Plantation en pleine terre : espacement et support
Une fois les gelées écartées, direction le jardin. Choisissez un emplacement ensoleillé, abrité du vent, adossé si possible à un mur ou une clôture qui servira de départ au tuteurage. Quelques repères à respecter :
- Distance entre pieds : de 1 m à 2-3 m selon l’espace disponible et la vigueur attendue
- Densité de culture : 1 à 2 pieds suffisent pour 10 m²
- Surface de support : compter 3 à 5 m² de treille par pied
- Sans support : réserver au moins 10 m au sol pour laisser courir la plante
- Développement : la liane peut atteindre 2 à 5 m, parfois 6 m ou plus en bonne saison
- Rotation des cultures : attendre 3 à 4 ans avant de replanter au même endroit
Le support n’est pas un détail esthétique : sans lui, la christophine rampe, s’entasse, pourrit au contact du sol humide et produit moins. Un treillis, une pergola ou un grillage solide bien ancré fait toute la différence sur la récolte finale.
Récolte et rendement
La récolte s’étale de septembre à octobre, avant les premières gelées qui détruisent la plante en une nuit. Un pied bien installé et correctement palissé peut produire 20 à 100 fruits selon les conditions et les sources consultées, pour plusieurs dizaines de kilogrammes par pied, pouvant atteindre 30 à 100 kg selon les sources dans les situations les plus favorables. Côté cuisine, la christophine reste un légume léger, autour de 20 kcal pour 100 g, ce qui explique sa popularité dans les régimes équilibrés. Une fois récoltés, les fruits se conservent jusqu’à 4 mois en cave, à condition de les stocker au frais et au sec, sans contact direct entre eux.

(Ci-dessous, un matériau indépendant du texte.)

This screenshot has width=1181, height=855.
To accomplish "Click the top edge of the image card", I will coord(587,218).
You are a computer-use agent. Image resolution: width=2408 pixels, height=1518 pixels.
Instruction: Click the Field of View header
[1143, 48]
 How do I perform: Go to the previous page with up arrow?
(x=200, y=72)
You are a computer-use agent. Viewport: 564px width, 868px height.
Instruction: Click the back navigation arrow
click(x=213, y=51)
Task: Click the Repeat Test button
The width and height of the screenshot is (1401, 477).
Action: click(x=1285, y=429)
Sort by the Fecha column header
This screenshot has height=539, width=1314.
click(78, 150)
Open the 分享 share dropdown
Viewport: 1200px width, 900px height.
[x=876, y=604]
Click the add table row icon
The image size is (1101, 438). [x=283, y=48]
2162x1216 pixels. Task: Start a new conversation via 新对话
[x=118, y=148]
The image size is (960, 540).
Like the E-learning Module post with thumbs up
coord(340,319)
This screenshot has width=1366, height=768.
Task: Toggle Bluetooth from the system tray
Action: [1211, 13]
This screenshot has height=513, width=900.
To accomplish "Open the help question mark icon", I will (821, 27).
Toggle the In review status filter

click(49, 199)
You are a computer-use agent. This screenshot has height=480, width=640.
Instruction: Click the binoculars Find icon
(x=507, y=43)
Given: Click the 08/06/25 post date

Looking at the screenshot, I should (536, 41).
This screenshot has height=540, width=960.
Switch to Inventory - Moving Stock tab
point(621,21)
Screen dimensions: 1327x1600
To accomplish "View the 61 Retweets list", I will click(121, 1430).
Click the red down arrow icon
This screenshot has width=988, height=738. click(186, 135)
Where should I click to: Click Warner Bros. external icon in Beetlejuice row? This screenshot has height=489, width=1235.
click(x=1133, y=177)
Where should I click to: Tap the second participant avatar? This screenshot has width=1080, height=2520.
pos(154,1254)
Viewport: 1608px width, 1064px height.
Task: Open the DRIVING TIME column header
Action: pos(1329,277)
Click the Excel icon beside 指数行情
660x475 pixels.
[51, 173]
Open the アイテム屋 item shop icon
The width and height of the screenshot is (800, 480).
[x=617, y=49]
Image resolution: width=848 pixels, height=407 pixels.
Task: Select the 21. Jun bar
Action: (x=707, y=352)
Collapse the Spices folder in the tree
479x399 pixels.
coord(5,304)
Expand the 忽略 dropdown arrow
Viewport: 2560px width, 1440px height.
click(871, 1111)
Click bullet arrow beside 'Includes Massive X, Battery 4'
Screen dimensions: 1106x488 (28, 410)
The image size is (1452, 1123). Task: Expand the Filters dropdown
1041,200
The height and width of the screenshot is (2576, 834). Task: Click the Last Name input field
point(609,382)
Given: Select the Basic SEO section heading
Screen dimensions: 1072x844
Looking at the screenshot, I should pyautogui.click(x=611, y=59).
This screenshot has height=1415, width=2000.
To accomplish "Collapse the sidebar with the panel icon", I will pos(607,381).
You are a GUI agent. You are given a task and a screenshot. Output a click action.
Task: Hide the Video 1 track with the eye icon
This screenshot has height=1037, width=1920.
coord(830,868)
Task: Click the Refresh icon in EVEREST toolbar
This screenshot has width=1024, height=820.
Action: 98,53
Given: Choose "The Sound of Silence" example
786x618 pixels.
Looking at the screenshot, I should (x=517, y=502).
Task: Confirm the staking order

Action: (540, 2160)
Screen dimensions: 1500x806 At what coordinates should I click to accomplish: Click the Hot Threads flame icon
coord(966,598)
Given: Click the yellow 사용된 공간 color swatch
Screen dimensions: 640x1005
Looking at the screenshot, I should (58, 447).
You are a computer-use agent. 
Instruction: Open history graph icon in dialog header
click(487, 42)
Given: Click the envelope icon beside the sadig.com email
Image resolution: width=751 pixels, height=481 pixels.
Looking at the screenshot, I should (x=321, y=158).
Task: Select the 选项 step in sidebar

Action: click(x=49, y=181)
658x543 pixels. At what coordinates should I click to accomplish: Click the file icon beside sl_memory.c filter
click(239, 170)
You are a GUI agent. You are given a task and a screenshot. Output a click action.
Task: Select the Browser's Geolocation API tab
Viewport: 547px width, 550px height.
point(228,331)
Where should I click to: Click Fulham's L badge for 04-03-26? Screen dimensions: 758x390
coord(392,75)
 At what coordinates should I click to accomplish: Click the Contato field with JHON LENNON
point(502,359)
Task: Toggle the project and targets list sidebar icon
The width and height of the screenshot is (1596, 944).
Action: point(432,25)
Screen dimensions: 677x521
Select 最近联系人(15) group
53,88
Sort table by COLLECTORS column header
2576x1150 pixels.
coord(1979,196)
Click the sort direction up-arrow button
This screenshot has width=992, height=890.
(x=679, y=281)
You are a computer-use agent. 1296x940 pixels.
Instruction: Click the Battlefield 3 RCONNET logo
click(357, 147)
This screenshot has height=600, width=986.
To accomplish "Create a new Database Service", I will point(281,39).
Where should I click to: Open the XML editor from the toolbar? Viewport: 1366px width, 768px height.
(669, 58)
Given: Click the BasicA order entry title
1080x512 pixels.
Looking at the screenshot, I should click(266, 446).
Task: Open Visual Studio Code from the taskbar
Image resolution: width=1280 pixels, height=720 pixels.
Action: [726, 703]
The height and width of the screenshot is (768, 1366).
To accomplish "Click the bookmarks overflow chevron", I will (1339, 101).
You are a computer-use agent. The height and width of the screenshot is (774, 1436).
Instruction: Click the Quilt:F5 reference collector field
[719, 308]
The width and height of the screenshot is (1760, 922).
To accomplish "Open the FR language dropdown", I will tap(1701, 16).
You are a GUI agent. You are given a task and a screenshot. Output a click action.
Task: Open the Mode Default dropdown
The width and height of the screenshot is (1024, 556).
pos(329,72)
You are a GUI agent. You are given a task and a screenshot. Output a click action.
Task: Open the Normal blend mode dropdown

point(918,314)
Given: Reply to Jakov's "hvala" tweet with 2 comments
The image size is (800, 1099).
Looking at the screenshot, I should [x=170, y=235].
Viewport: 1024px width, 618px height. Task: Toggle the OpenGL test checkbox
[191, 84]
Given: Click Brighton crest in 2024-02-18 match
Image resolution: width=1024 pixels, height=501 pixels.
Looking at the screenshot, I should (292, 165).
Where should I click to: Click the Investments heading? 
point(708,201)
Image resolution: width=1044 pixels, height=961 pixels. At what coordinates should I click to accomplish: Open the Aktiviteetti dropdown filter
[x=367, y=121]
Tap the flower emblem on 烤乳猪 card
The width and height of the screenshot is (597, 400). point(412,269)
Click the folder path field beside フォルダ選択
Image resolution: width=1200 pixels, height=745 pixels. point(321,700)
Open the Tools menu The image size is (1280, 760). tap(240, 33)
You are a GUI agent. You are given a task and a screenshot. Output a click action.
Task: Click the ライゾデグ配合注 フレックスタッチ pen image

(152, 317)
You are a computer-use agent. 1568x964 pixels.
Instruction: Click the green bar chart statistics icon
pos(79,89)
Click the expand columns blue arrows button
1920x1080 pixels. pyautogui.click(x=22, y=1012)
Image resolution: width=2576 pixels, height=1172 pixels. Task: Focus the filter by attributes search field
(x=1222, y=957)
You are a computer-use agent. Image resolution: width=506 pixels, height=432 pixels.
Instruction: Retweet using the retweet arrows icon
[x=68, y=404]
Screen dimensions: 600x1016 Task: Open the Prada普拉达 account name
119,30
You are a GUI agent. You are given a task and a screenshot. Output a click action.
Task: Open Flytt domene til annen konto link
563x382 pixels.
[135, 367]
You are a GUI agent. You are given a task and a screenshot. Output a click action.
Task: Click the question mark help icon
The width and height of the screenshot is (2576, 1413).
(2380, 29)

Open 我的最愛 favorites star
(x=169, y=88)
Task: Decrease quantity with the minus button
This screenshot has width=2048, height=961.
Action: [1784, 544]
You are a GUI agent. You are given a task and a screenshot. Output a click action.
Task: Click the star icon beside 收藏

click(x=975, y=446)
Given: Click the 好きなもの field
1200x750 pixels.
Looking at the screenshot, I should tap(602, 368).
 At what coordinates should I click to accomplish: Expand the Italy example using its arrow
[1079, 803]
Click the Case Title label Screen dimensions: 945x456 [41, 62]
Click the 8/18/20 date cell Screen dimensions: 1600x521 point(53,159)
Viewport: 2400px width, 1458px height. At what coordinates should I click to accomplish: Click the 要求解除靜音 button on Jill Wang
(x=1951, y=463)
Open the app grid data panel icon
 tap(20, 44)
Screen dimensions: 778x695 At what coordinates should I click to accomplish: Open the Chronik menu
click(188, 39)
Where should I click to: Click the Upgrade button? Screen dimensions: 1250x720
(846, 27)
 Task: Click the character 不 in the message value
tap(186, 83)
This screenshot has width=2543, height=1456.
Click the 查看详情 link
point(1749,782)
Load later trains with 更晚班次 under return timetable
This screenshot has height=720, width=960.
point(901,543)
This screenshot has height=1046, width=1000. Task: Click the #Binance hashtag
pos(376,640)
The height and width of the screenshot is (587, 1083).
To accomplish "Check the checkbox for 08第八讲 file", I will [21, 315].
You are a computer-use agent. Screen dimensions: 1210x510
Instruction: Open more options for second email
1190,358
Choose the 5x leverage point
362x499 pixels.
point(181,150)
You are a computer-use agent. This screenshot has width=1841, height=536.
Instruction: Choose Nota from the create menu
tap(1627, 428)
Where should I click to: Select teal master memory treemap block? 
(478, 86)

FAQ : chayotte, danger, durée de vie et questions fréquentes
La christophine est-elle dangereuse ?
Non, la christophine ne présente aucune toxicité en usage normal. Le fruit se consomme aussi bien cru, en salade finement tranché, que cuit, à la vapeur, gratiné ou sauté. La seule précaution à connaître concerne le suc que libère la peau lors de l’épluchage : chez certaines personnes, il peut irriter légèrement la peau des mains. Il suffit de peler le fruit sous l’eau courante ou de porter des gants fins pour éviter tout désagrément, sans que cela remette en cause la comestibilité du légume.